Bloodline delves into the difficult family history of the work of Radha Marcum’s grandfather on the Manhattan Project, building the first atomic bombs in Los Alamos, New Mexico, during World War II—and how that both brave and heavy legacy has affected the women in her family, both then and now. The poems trace trajectories irrevocably altered by Los Alamos and its history and the ambiguity of being a part of that story. They also traverse wide, wild spaces where remnants of past cultures and threads of current events intersect. In that sense, Bloodline is as much about the landscape of the American West, a collection of poems shaped by geology and ecology, as it is about personal and cultural histories and the Manhattan Project.

Through observing the magnificent natural features and scarcity of water in the West, Marcum has sought to dig deeper into metaphorical landscapes. Canyons, creeks, and rivers are the lifeblood of our civilization, one that has grown to create apocalyptic technology. In these bloodlines, there is a deep connection to our ancestors, as well as the unpredictable paths of our own lives and how we shape future generations.
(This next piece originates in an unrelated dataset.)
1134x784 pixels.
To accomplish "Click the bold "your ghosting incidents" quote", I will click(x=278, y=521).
And yet, the most important bloodline here is a personal one—a voice in wilderness that seeks for that which has carved its song.
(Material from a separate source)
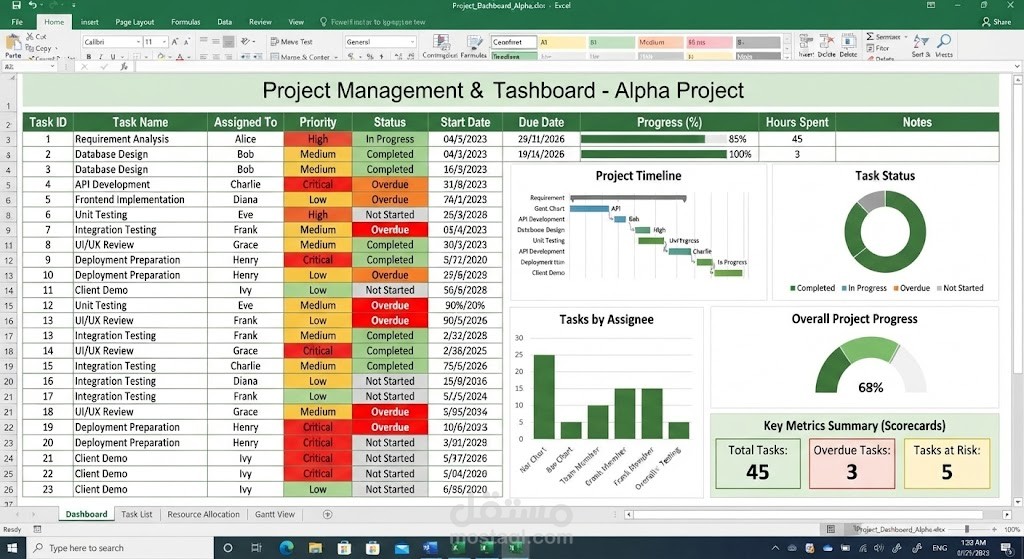Image resolution: width=1024 pixels, height=559 pixels.
Task: Switch to the Page Layout ribbon tab
Action: (135, 22)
Some stories have long half-lives. Radha Marcum’s beautiful first collection of poems, Bloodline, describes the personal impact of her grandfather’s participation in the Manhattan Project. Bloodline is both elegy and reconciliation. Like the ghosts diving for bells throughout this work, there is a deeply haunting quality to Marcum’s poetry—(you’ll remember this)/like dust from a blanket. Or—All afternoon the heart/drops notches/blue and then bluer.  And always, underneath—the field undresses so slowly—the Rocky Mountain West is solace and frame and crucial. Her landscape is closely and truly observed, resonant with meaning—The canyon’s throat/stays open and silent, except—/snip snip—a birdcall like scissors/cutting and cutting. Line by line, Marcum cuts her own way toward understanding the deep story she is in, a story we all share.
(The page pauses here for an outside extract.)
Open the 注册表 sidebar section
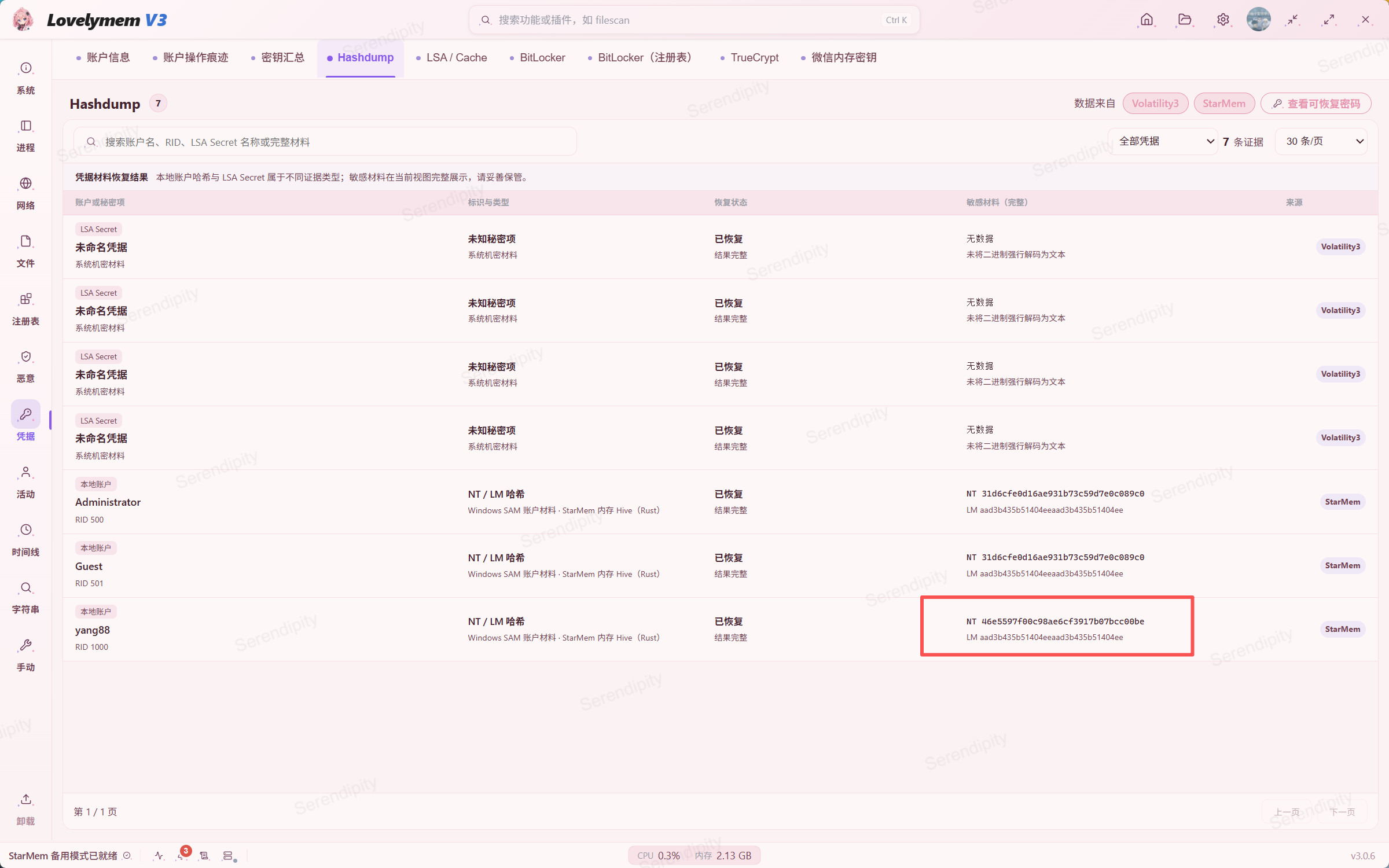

—William S. Barnes, The Ledgerbook

Bloodline is a mesmerizing, intelligent book, full of beauty, science, and ancestry. I love how it subtly weaves the threads of physics, nature, atomic destruction, and family into poems of great music and power. The figure of the grandfather—a physicist working on the Manhattan Project in a desert of blinding light and heat—is perfectly contrasted by the grandmother’s world, a weightier mass of dark rooms and arid gardens. It’s this contrast that brings the granddaughter’s voice—and poetry—into the world. A poetry where one finds a comforting solitude out in nature. These are poems that I won’t forget for some time.

 —Michael Henry, Executive Director, Lighthouse Writers Workshop, No Stranger Than My Own and Active Gods

A poet with a keen interest in both the landscape of the physical world and of the mind, Radha Marcum lives in Colorado where she has worked as a journalist and editor. Marcum received an MFA from the University of Washington where she won the Klepser Fellowship in Poetry. She has taught literature and creative writing in Seattle, Washington; Boulder, Colorado; and Rome, Italy. Her poems have appeared in FIELD, West Branch, Pleiades, Gulf Coast, Chelsea, The Bellingham Review, Poetry Northwest, and Taos Journal of International Poetry and Art, among others. Bloodline is her first book of poems.